Task to carry out
Repeat the whole listing, keeping every word and every line intact.
>>>>>
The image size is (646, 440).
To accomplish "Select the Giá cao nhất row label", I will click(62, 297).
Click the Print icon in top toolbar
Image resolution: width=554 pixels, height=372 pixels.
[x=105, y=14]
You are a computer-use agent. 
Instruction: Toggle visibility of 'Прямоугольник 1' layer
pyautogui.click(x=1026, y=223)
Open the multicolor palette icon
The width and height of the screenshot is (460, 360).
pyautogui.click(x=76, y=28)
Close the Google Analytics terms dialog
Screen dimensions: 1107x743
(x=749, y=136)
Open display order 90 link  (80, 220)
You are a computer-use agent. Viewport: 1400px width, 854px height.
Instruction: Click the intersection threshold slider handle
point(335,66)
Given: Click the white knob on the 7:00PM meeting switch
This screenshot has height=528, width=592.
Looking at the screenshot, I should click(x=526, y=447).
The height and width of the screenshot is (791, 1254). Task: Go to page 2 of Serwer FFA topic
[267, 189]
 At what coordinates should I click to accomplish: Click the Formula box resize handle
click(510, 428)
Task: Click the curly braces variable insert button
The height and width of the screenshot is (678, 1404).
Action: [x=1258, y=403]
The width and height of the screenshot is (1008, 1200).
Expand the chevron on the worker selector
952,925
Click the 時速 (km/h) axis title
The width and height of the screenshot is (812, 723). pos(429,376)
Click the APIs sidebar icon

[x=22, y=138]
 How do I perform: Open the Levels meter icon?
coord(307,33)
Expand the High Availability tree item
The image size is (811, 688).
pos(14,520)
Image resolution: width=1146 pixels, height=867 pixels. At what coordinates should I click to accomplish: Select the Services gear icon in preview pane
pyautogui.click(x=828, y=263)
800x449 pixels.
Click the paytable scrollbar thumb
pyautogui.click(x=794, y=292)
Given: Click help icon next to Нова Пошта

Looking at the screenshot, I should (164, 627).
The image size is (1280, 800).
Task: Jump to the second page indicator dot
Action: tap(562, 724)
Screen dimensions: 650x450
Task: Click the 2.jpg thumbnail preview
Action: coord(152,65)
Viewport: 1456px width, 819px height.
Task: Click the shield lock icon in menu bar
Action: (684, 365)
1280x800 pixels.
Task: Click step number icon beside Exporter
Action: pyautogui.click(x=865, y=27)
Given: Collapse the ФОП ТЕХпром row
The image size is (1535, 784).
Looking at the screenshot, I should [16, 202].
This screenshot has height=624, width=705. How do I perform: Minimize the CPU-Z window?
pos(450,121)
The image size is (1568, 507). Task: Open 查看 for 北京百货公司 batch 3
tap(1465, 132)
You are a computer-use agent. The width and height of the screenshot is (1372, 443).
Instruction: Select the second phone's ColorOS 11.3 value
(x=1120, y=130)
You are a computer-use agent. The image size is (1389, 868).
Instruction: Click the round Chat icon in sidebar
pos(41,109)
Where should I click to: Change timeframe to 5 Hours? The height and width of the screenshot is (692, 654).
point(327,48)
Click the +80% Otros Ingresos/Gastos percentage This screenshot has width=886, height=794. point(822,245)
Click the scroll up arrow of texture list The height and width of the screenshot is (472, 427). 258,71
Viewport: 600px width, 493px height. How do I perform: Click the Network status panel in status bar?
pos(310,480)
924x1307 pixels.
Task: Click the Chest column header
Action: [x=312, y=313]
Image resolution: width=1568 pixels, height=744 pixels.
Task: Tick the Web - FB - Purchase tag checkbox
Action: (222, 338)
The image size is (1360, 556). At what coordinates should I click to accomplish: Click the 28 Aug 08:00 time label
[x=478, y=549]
<<<<<
Task output
The image size is (646, 440).
To accomplish "Select the Giá cao nhất row label", I will click(62, 297).
Click the Print icon in top toolbar
Image resolution: width=554 pixels, height=372 pixels.
[x=105, y=14]
You are a computer-use agent. 
Instruction: Toggle visibility of 'Прямоугольник 1' layer
pyautogui.click(x=1026, y=223)
Open the multicolor palette icon
The width and height of the screenshot is (460, 360).
pyautogui.click(x=76, y=28)
Close the Google Analytics terms dialog
Screen dimensions: 1107x743
(x=749, y=136)
Open display order 90 link  (80, 220)
You are a computer-use agent. Viewport: 1400px width, 854px height.
Instruction: Click the intersection threshold slider handle
point(335,66)
Given: Click the white knob on the 7:00PM meeting switch
This screenshot has height=528, width=592.
Looking at the screenshot, I should click(x=526, y=447).
The height and width of the screenshot is (791, 1254). Task: Go to page 2 of Serwer FFA topic
[267, 189]
 At what coordinates should I click to accomplish: Click the Formula box resize handle
click(510, 428)
Task: Click the curly braces variable insert button
The height and width of the screenshot is (678, 1404).
Action: [x=1258, y=403]
The width and height of the screenshot is (1008, 1200).
Expand the chevron on the worker selector
952,925
Click the 時速 (km/h) axis title
The width and height of the screenshot is (812, 723). pos(429,376)
Click the APIs sidebar icon

[x=22, y=138]
 How do I perform: Open the Levels meter icon?
coord(307,33)
Expand the High Availability tree item
The image size is (811, 688).
pos(14,520)
Image resolution: width=1146 pixels, height=867 pixels. At what coordinates should I click to accomplish: Select the Services gear icon in preview pane
pyautogui.click(x=828, y=263)
800x449 pixels.
Click the paytable scrollbar thumb
pyautogui.click(x=794, y=292)
Given: Click help icon next to Нова Пошта

Looking at the screenshot, I should (164, 627).
The image size is (1280, 800).
Task: Jump to the second page indicator dot
Action: tap(562, 724)
Screen dimensions: 650x450
Task: Click the 2.jpg thumbnail preview
Action: coord(152,65)
Viewport: 1456px width, 819px height.
Task: Click the shield lock icon in menu bar
Action: (684, 365)
1280x800 pixels.
Task: Click step number icon beside Exporter
Action: pyautogui.click(x=865, y=27)
Given: Collapse the ФОП ТЕХпром row
The image size is (1535, 784).
Looking at the screenshot, I should [16, 202].
This screenshot has height=624, width=705. How do I perform: Minimize the CPU-Z window?
pos(450,121)
The image size is (1568, 507). Task: Open 查看 for 北京百货公司 batch 3
tap(1465, 132)
You are a computer-use agent. The width and height of the screenshot is (1372, 443).
Instruction: Select the second phone's ColorOS 11.3 value
(x=1120, y=130)
You are a computer-use agent. The image size is (1389, 868).
Instruction: Click the round Chat icon in sidebar
pos(41,109)
Where should I click to: Change timeframe to 5 Hours? The height and width of the screenshot is (692, 654).
point(327,48)
Click the +80% Otros Ingresos/Gastos percentage This screenshot has width=886, height=794. point(822,245)
Click the scroll up arrow of texture list The height and width of the screenshot is (472, 427). 258,71
Viewport: 600px width, 493px height. How do I perform: Click the Network status panel in status bar?
pos(310,480)
924x1307 pixels.
Task: Click the Chest column header
Action: [x=312, y=313]
Image resolution: width=1568 pixels, height=744 pixels.
Task: Tick the Web - FB - Purchase tag checkbox
Action: (222, 338)
The image size is (1360, 556). At what coordinates should I click to accomplish: Click the 28 Aug 08:00 time label
[x=478, y=549]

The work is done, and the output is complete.